二人とも近距離型のファイターだし、互いの動きが互いの邪魔にもなりかねない。
「なら俺が全部やる。白い子は下がってろ」
そう言って剣を鞘ごと手に持ち、駆け寄ってくる男達に向け走り出すイーサン。
「……ふっ!」
先頭にいた男の腹部を鞘尻で突く。蹲った男の両サイドから他の男達が飛び出してきたが、それに対してもイーサンは冷静に対処していた。
ナイフを持った男には抜き放った剣を、拳で殴りかかってくる男には鞘を振りそれぞれの攻撃を同時にいなす。狭い路地だ、一度に向かってこられる人間には限界がある。

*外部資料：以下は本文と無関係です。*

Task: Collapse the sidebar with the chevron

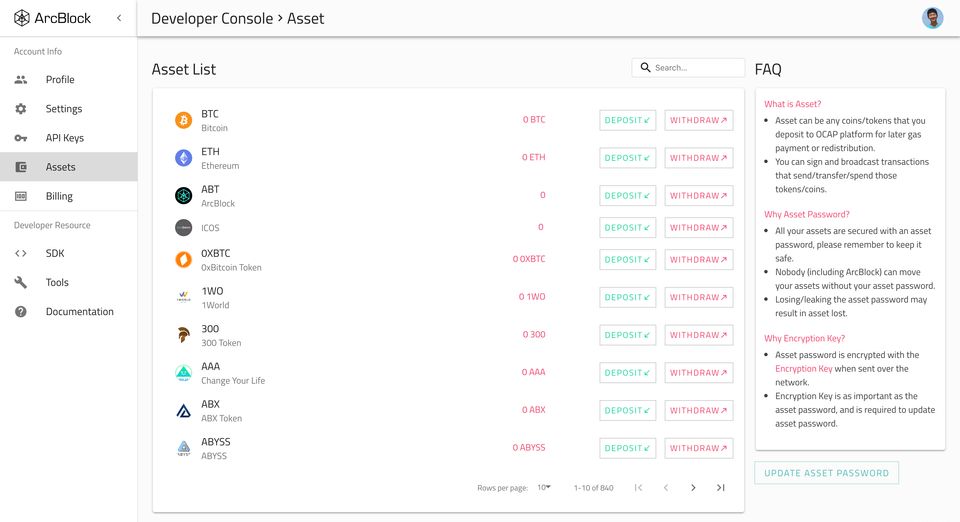Action: [119, 18]
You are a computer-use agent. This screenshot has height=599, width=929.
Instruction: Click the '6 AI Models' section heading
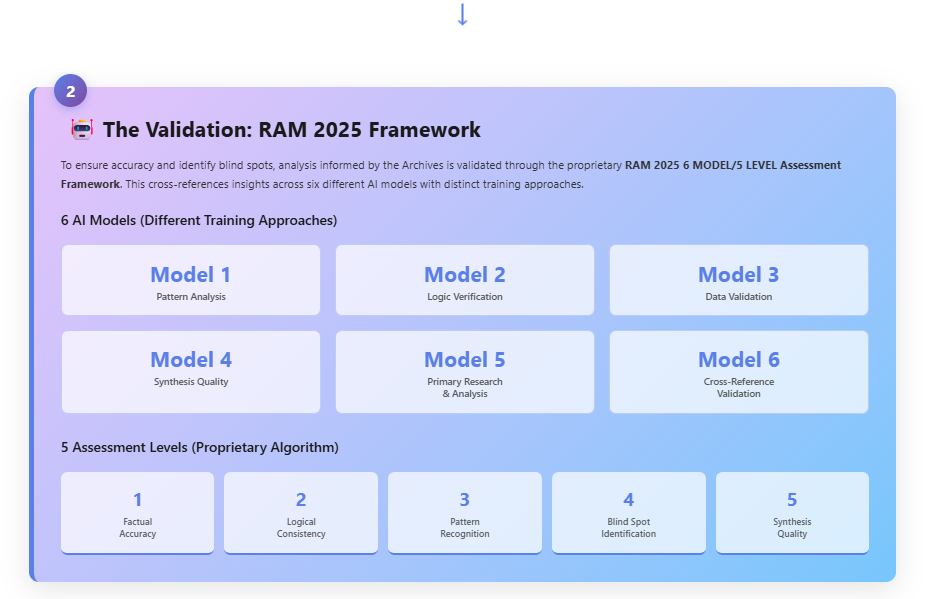point(199,220)
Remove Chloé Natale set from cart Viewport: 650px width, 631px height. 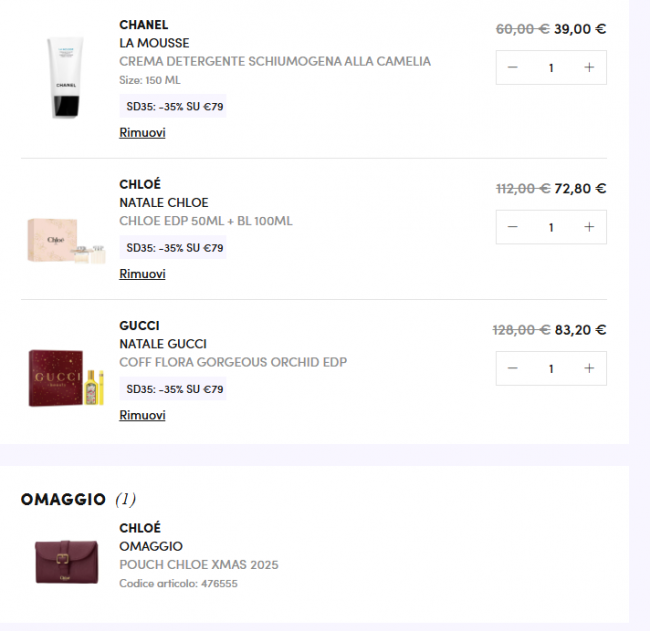coord(142,274)
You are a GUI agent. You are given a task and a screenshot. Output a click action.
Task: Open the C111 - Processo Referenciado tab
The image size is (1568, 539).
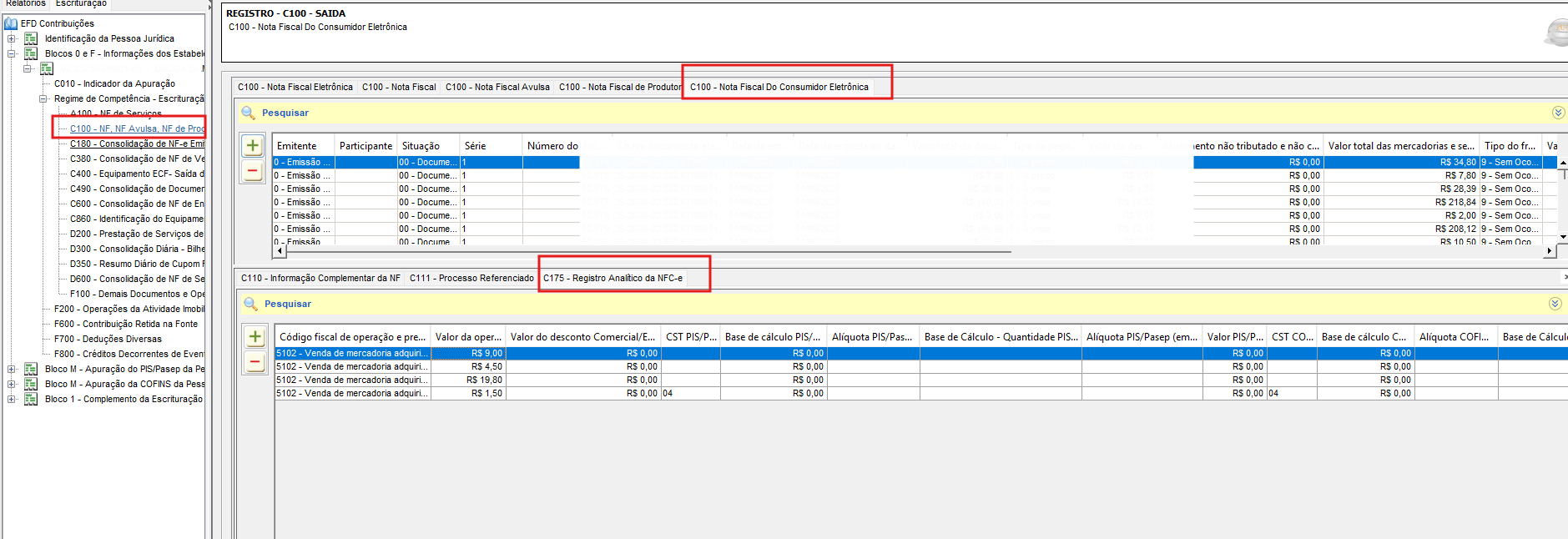pyautogui.click(x=471, y=278)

どうやらイーサンは防御に徹することで、男達の動きを堰き止めるつもりらしい。脳筋の癖になかなか戦略的だ。しかし……
「うおっ!?」
いかんせん相手の数が多すぎる。陽動としての役割は果たしているが、これをイーサン一人に任せるのは流石に酷だ。
「イーサン!」
叫び、影法師を展開。
影糸を階段状に編み上げた私の意図を汲んだのだろう、イーサンが高く跳躍する。
「上だ! 上に逃げやがった!」
眼下から男達の怒号が聞こえる。階段も近くにはなかった。屋上までやってくるにはまだまだ時間がかかるだろう。
「白い子、これからどうする?」
「私はお父様を助けに行く。あんな話を聞いた後だしね。強引にでも連れて帰るよ」
イーサンの問いに傘を広げながら答える。
まだ太陽が落ちるには時間がかかるだろう。それまでは大きく動くことは出来ないが……
「イーサンは皆と合流して王都に帰る準備を進めてて。私も後で合流するから。場所と時間は……そうだね、この街に入ったときと同じ経路上に明日の日の出までってことで」
「それは構わないが……」
周囲を警戒する中、ちらりとこちらに視線を送るイーサン。
「白い子、お前は一人で行くつもりかよ」
「これは私が始めたことだからね。けじめは私がつけるよ」
「……分かった」
何か言いたげな様子だったが、今は議論している時間もない。
「ここまでありがとね、イーサン」
感謝の言葉を残し、私は一人歩き出す。
全てはそう……太陽の園に囚われている父親を救うために。